- DIRECTIONS FOR THIS TASK -
Each line of the records below that holds "dropdown" should be returned.

::: DATA TO EXAMINE :::

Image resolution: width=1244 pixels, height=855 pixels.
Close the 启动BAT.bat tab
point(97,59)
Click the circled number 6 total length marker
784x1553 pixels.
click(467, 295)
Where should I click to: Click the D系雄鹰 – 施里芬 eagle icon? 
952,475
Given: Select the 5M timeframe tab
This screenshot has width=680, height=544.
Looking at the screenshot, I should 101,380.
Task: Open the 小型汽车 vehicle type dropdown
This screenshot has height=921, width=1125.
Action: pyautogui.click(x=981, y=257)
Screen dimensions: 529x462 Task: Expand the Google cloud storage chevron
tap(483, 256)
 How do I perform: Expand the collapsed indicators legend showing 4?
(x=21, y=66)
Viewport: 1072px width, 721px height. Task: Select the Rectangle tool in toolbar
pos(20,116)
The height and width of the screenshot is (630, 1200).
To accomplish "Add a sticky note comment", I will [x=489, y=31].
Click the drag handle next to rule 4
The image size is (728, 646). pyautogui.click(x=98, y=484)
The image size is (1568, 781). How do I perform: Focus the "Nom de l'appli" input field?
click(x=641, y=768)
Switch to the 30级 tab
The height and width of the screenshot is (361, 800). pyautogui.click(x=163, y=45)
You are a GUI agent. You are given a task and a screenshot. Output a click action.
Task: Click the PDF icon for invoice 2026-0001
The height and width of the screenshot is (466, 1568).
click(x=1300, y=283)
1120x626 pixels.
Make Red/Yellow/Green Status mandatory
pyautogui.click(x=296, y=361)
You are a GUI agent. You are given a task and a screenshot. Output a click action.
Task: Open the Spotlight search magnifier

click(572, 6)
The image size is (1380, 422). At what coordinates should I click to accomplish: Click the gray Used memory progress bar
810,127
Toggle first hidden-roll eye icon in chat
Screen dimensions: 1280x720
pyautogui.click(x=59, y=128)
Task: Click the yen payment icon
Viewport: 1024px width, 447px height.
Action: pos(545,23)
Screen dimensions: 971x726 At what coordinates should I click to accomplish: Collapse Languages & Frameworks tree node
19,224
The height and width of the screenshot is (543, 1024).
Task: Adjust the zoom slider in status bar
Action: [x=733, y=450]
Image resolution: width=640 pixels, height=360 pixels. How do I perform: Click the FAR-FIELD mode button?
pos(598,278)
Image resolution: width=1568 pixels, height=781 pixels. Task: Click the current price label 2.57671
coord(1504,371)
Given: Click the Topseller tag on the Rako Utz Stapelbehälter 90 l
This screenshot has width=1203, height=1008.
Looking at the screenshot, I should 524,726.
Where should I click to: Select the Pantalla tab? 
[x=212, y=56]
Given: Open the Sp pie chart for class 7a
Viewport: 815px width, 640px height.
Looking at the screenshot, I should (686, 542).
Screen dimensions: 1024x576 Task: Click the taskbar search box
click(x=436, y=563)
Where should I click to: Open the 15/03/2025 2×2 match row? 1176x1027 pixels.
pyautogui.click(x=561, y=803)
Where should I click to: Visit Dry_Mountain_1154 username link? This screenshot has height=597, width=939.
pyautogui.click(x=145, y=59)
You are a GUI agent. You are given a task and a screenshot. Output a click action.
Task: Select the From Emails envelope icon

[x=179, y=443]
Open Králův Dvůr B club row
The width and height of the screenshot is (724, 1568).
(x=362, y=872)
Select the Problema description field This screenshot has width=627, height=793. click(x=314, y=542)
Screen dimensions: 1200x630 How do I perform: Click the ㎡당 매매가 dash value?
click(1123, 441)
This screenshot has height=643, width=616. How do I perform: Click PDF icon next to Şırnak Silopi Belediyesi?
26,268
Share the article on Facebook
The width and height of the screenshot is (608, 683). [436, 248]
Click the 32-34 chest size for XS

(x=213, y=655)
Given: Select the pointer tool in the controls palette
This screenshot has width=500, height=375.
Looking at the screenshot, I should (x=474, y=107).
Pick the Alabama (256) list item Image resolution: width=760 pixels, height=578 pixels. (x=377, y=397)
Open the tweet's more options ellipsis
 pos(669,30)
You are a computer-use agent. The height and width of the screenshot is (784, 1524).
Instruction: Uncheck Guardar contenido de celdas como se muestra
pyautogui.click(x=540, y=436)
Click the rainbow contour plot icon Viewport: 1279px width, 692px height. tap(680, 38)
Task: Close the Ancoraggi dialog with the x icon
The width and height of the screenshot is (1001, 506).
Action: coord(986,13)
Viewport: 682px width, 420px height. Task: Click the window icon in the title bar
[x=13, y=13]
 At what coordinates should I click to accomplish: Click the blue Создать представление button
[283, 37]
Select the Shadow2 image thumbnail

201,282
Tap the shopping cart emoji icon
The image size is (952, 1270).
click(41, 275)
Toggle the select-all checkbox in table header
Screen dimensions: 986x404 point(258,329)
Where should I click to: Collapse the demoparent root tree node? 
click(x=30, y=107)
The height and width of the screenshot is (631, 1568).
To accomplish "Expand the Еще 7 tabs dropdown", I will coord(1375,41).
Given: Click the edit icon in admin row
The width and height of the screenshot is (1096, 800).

:::

- EXPECTED ANSWER -
Task: Open the 小型汽车 vehicle type dropdown
To accomplish "Expand the Еще 7 tabs dropdown", I will coord(1375,41).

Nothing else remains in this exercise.